START Page excerpt
Characterization of the M₄ muscarinic acetylcholine receptor (mAChR) positive allosteric modulator, VU0467154, at chemo-genetically modified M₄ receptors

P. Valuskova¹, S. J. Bradley¹, J. P. Conn², A. B. Tobin¹. ¹Institute of Molecular, Cell and Systems Biology, University of Glasgow, Glasgow, United Kingdom, ²Center for Neuroscience Drug Discovery, Vanderbilt University, Nashville.

Introduction: M₄ mAChRs play a crucial role in the control of basal locomotor activity (1), modulation of dopamine-dependent behaviours, neurotransmission and cognitive processes. Recently, the M₄ mAChR has been highlighted as a potential therapeutic target for neuropsychiatric disorders, such as schizophrenia, and pharmacological activation of M₄ mAChRs has been shown to alleviate some of the positive and cognitive symptoms associated with this disease (2).

Method: We have generated a transgenic mouse model whereby the wild-type M₄ receptor is replaced by a chemo-genetically modified M₄ mutant receptor (M₄ DREADD), where two mutations in the orthosteric binding pocket cause a loss of ACh activity but a gain in responsiveness to an otherwise inert ligand, clozapine-N-oxide (CNO). Here we conduct an in vitro pharmacological characterization of the M₄ positive allosteric modulator (M₄ PAM), VU0467154 (3), at M₄ DREADDs, to explore the utility of this ligand as a pharmacological tool in the M₄ DREADD mice.

Results: VU0467154 potentiated acetylcholine (ACh)-mediated displacement of [³H]-NMS binding at the M₄ wild-type receptor but had no effect on affinity of ACh at the M₄ DREADD. To further examine the functional modulation mediated by VU0467154, we performed allosteric interaction studies between orthosteric ligands and VU0467154 at both M₄ wild-type and M₄ DREADDs. VU0467154 dose-dependently potentiated the ability of ACh and CNO to stimulate ERK1/2 phosphorylation at the M₄ wild-type receptor. At M₄ DREADD, VU0467154 enhanced the potency of ACh to stimulate ERK1/2 phosphorylation, however, had minimal effect on the action of CNO at the M₄ DREADD in the same pathway. Our initial behavioural experiments with M₄ DREADD mice revealed reduced cued and contextual fear conditioning responses that suggested the impairment of amygdala-based and hippocampal-based learning and memory, respectively. Our future experiments will be focused on restoration of the behavioural deficits associated with a lack of M₄ mAChRs after activation of M₄ DREADDs with CNO and/or M₄ PAM.

Conclusions: We have found that the M₄ PAM, VU0467154, can potentiate ACh-stimulation of ERK1/2 phosphorylation at the M₄ DREADD, highlighting the potential utility of this compound to restore ACh signaling in M₄ DREADD mice.

References:

1. J. Gomeza et al.(1999). Proc. Natl. Acad. Sci. U.S.A. 96, 10483-10488.

2. M. Bubser et al.(2014). ACS Chem Neurosci. 5, 920-942.

3. M. R. Wood et al.(2017). Bioorg. Med. Chem. Lett. 27, 171-175 (2017).
END Page excerpt
START Given entries
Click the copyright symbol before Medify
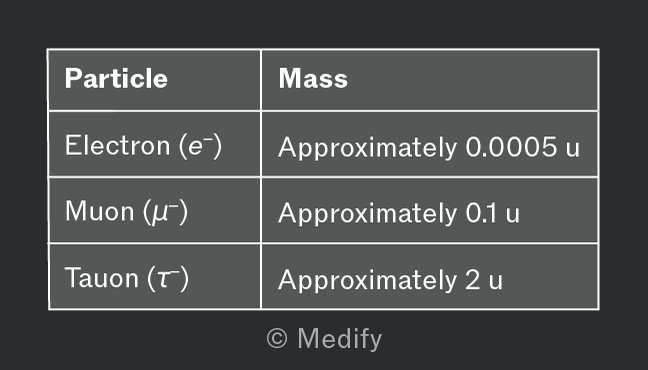Image resolution: width=648 pixels, height=370 pixels. pyautogui.click(x=277, y=339)
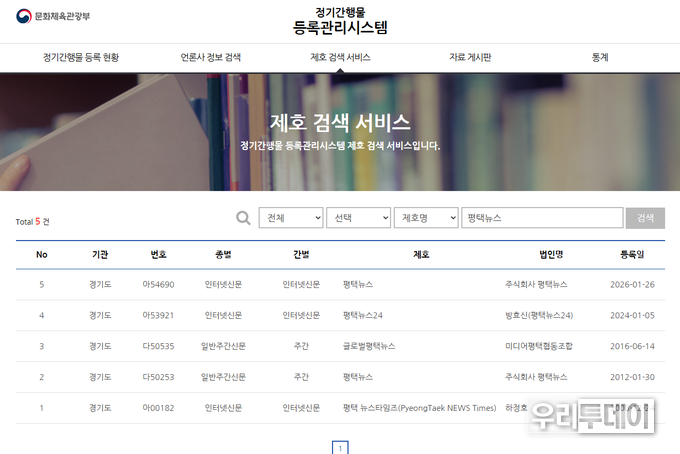Expand the 선택 category dropdown

(x=358, y=218)
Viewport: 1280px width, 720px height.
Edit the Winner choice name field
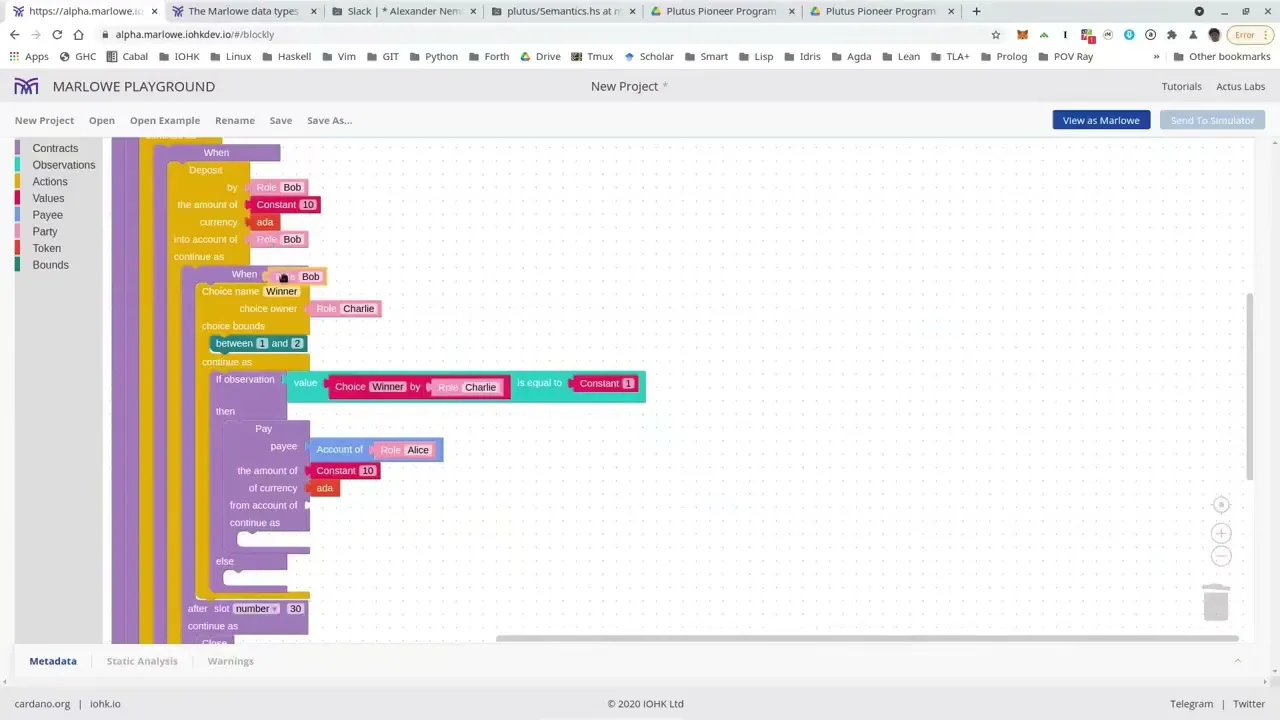point(281,292)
END Given entries
● Explore the material:
a) List the authors named in the M₄ receptor abstract.
b) Rewrite the M₄ receptor abstract from "Conclusions: We have found" to "U.S.A. 96, 10483-10488.", swapping "potentiate" for "enhance".
The records stand apart from the M₄ receptor abstract.

● Solutions to the problems:
a) P. Valuskova, S. J. Bradley, J. P. Conn, A. B. Tobin

b)
Conclusions: We have found that the M₄ PAM, VU0467154, can enhance ACh-stimulation of ERK1/2 phosphorylation at the M₄ DREADD, highlighting the potential utility of this compound to restore ACh signaling in M₄ DREADD mice.

References:

1. J. Gomeza et al.(1999). Proc. Natl. Acad. Sci. U.S.A. 96, 10483-10488.